I am aware that this question has been asked multiple times on this site; however none of them seem to have a proof as simple as mine. So I would like to know if this is legitimate:
Let $A=\{x_n:n\in\mathbb Z_+\}$ be a countable dense set in $X$, then $\overline A=X$. So if $x\in X$, then $x\in A$ or $x\in \overline A$. Either way, any neighborhood $U$ of $x$ contains a point of $A$. So there exist positive integers $n,m$ such that $B_d(x_n,1/m)\subset U$, with $x\in B_d(x_n,1/m)$. Hence the set $$B =\{B_d(x_n,1/m):n,m\in\mathbb Z_+\}$$
is a countable basis for $X$.
Best Answer
Let $d$ be the metric on $X$. Let $A=\{x_n:n\in\mathbb Z_+\}$ be a countable dense set in $X$, then $\overline A=X$. Put $$\mathcal B = \{B_d(x,r):x\in A,r\in\mathbb Q\},$$ then $\mathcal B$ is countable as $A$ and $\mathbb Q$ are countable.
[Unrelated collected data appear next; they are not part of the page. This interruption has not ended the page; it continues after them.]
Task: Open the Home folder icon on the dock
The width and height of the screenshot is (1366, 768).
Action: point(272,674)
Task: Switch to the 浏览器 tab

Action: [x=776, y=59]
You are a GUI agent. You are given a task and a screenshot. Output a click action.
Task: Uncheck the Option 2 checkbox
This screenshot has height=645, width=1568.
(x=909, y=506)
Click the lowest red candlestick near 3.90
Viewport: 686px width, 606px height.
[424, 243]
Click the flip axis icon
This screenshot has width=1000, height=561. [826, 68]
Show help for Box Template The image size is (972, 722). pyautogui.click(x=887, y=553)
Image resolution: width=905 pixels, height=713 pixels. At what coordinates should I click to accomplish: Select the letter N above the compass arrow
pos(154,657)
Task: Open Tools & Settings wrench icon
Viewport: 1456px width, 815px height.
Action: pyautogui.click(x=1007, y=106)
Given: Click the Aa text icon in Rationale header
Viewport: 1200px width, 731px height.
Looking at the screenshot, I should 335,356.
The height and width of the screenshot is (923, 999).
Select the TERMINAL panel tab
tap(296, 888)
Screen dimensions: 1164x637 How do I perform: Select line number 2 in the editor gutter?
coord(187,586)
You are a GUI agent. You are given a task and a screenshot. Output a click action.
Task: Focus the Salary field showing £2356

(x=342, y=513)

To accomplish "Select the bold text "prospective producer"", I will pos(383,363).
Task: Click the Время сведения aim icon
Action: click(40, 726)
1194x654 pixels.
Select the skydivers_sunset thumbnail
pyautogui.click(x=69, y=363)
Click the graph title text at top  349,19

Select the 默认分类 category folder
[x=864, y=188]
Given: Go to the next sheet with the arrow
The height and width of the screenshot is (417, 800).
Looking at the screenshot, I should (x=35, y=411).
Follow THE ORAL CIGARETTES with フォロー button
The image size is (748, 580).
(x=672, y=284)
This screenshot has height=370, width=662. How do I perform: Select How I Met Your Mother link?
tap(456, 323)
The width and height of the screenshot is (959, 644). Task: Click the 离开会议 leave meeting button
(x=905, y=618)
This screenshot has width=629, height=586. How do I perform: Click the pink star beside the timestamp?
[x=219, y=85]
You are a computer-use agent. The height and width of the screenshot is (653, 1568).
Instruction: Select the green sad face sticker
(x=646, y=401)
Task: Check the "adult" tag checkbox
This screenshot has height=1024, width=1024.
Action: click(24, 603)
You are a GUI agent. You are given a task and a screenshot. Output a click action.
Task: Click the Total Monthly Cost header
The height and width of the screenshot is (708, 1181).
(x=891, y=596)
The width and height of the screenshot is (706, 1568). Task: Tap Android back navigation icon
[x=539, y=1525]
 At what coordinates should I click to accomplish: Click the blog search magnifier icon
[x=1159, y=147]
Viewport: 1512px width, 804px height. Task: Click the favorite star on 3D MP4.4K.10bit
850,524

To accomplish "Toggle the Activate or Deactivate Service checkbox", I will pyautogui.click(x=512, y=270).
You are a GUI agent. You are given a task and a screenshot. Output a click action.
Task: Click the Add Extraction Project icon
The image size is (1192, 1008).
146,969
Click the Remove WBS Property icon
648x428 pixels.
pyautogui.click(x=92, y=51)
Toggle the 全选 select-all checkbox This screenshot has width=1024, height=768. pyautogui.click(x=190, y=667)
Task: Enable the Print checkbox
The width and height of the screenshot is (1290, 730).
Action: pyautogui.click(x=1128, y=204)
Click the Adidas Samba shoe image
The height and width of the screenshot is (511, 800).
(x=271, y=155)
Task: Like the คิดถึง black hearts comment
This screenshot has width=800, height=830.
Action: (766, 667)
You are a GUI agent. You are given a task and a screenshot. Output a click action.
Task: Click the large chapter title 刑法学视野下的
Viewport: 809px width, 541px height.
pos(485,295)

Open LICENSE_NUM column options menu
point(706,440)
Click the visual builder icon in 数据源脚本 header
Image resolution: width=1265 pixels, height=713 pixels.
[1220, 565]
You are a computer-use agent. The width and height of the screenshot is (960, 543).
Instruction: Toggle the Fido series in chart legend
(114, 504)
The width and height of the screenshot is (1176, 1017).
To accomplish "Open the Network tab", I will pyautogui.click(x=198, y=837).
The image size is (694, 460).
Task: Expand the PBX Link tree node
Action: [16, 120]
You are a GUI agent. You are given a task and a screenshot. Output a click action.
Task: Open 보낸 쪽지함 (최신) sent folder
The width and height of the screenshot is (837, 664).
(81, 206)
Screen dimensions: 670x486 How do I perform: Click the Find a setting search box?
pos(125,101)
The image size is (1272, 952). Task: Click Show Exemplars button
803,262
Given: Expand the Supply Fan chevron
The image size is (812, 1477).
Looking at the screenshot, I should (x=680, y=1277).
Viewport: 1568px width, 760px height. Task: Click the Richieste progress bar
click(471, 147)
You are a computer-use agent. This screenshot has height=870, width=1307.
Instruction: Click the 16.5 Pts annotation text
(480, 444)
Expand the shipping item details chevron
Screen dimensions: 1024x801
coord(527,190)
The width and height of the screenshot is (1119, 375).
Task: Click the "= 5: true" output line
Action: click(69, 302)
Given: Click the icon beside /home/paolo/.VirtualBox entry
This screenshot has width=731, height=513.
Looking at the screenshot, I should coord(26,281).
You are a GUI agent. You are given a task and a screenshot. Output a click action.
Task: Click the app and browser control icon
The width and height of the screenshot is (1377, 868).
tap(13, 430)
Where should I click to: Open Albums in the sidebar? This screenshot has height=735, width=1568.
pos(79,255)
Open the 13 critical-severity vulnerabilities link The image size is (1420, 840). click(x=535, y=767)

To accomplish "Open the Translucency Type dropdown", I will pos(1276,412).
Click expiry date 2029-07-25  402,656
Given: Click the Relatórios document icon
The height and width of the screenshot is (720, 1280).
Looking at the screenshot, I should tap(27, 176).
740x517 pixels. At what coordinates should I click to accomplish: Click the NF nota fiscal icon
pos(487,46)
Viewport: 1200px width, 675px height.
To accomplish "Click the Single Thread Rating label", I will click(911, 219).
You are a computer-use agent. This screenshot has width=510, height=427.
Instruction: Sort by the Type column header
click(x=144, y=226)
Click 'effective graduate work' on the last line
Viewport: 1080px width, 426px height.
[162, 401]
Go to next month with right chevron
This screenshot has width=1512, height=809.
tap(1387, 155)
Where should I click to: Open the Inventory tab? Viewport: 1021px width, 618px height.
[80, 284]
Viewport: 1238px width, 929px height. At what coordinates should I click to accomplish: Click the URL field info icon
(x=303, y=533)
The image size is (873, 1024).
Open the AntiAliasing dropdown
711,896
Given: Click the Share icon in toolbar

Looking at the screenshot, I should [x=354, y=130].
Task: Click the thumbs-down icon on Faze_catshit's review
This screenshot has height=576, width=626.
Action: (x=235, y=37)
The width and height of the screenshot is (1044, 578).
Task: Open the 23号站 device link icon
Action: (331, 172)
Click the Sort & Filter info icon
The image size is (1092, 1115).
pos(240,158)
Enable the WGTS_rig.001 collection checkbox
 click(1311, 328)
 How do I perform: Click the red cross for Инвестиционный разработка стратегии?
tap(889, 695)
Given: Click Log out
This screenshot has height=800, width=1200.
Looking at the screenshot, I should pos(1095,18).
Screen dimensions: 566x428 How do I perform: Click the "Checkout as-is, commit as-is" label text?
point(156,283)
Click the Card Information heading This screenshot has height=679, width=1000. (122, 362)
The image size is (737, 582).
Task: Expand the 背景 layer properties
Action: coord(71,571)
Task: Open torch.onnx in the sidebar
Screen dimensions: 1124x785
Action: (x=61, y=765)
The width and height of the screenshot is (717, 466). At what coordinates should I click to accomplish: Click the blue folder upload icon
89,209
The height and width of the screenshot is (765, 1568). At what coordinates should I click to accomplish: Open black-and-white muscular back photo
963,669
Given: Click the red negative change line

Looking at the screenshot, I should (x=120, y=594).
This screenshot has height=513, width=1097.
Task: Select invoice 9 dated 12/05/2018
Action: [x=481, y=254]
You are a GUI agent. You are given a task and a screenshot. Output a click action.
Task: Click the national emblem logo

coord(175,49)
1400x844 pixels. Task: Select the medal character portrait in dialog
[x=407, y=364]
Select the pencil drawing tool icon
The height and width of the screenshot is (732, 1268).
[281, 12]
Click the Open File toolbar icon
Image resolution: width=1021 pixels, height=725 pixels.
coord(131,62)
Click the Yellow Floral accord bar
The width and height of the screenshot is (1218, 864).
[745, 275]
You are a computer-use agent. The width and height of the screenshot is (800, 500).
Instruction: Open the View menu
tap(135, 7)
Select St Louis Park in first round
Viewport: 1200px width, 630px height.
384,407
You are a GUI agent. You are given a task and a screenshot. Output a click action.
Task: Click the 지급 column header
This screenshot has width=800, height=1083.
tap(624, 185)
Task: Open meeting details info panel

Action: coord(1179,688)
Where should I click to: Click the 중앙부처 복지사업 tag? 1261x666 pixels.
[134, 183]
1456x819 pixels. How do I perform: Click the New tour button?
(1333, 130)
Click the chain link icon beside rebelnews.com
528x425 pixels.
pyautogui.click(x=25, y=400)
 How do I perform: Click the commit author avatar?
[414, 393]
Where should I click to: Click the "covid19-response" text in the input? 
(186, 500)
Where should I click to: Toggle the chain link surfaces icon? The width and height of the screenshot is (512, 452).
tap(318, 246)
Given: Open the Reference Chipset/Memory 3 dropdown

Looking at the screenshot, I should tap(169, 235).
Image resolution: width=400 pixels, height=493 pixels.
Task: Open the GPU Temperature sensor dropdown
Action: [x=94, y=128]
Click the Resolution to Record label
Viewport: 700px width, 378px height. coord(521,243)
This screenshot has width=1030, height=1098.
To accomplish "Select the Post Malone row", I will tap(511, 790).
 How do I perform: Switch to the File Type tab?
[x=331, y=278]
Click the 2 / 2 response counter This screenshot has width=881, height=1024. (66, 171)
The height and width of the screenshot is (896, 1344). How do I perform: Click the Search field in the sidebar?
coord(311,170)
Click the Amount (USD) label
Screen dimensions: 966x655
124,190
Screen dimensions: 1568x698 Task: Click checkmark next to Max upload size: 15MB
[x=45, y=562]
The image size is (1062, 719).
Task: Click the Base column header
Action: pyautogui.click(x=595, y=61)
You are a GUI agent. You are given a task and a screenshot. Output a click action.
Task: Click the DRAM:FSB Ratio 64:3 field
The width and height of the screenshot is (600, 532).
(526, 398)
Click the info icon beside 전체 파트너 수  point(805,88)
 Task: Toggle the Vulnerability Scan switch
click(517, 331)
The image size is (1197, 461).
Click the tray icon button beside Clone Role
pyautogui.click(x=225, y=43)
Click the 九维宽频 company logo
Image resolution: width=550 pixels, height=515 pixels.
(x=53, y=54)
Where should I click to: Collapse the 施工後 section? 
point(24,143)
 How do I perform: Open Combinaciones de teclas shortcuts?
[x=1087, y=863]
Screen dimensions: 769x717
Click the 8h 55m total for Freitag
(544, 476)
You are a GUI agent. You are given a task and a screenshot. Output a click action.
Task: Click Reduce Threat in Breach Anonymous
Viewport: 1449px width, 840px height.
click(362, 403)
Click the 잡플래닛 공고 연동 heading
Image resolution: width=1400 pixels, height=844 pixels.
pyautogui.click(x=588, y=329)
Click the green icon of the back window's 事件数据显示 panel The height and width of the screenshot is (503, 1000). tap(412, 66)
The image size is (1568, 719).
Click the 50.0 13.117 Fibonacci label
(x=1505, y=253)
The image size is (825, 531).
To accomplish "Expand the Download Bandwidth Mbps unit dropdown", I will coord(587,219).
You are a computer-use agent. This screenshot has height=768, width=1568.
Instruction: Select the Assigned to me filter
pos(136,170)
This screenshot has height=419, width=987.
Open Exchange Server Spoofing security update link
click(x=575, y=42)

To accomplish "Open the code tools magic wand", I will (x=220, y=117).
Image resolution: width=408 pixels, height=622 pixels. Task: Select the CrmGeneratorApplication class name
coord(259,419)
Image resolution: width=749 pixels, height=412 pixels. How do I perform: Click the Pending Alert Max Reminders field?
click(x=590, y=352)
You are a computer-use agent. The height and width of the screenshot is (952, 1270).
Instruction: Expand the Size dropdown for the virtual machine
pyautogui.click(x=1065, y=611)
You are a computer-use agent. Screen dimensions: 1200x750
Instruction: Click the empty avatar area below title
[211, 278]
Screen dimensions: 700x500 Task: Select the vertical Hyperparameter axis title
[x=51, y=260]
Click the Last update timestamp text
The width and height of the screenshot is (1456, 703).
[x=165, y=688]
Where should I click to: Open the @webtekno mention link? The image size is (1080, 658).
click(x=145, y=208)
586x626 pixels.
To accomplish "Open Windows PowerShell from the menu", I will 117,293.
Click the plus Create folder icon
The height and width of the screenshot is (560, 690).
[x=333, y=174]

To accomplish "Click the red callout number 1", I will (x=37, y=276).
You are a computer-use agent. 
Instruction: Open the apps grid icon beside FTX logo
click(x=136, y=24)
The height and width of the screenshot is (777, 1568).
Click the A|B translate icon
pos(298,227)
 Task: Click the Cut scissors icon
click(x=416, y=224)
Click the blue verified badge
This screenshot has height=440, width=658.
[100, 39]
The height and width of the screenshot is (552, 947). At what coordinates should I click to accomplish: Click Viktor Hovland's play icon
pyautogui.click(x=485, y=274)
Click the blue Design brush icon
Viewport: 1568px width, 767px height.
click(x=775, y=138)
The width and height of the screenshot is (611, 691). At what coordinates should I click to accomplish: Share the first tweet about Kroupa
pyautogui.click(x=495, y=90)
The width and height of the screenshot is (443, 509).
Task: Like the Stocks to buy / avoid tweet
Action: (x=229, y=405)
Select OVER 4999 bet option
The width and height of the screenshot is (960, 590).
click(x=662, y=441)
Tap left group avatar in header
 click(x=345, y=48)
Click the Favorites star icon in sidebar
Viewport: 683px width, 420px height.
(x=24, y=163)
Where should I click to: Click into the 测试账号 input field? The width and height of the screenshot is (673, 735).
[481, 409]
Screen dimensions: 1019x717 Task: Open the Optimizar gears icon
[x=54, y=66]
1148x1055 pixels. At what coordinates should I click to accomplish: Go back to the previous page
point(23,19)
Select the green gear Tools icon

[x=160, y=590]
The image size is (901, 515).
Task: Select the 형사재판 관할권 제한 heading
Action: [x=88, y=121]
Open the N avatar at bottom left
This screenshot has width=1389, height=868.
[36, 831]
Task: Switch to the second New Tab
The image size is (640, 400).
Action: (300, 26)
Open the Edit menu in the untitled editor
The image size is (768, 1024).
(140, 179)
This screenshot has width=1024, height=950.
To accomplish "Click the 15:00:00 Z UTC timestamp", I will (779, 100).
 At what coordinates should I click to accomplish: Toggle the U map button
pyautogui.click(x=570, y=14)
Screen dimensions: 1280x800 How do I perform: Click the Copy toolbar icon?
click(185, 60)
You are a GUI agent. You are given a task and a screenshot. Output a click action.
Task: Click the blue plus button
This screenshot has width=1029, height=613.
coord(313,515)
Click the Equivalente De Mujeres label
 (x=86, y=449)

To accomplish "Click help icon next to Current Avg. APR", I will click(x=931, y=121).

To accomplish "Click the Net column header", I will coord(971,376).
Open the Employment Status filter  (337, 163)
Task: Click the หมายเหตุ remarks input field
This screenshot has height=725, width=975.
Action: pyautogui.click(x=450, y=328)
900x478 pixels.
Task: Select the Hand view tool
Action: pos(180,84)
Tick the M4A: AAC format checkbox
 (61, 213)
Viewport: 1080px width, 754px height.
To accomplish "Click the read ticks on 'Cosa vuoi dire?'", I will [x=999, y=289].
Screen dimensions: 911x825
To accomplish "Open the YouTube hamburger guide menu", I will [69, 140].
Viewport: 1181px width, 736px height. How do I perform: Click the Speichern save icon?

Let $U$ be an open set in $X$ and $x\in U$. Because $U$ is open, we may choose $\varepsilon>0$ such that $B_d(x,\varepsilon)\subset U$, and since $A$ is dense there exists $x_n\in A$ with $x_n\in B_d(x,\varepsilon/3)$. Pick $r\in\mathbb Q$ with $\varepsilon/3<r<\varepsilon/2$, then $x\in B_d(x_n,r)$ since $B_d(x_n,r)\subset B_d(x,\varepsilon/3)$. Moreover, $B_d(x_n,r)\subset B_d(x,\varepsilon)$, since if $d(y,x_n)<r$ then $$ d(x_n,x) \leqslant d(y,x_n) + d(x_n,x) < r + r < \varepsilon. $$ It follows that $x \in B_d(x_n,r)\subset B_d(x,\varepsilon) \subseteq U$, so that $\mathcal B$ is a basis for $X$, as desired, as of course $B_d(x_n,r) \in \mathcal{B}$ by definition.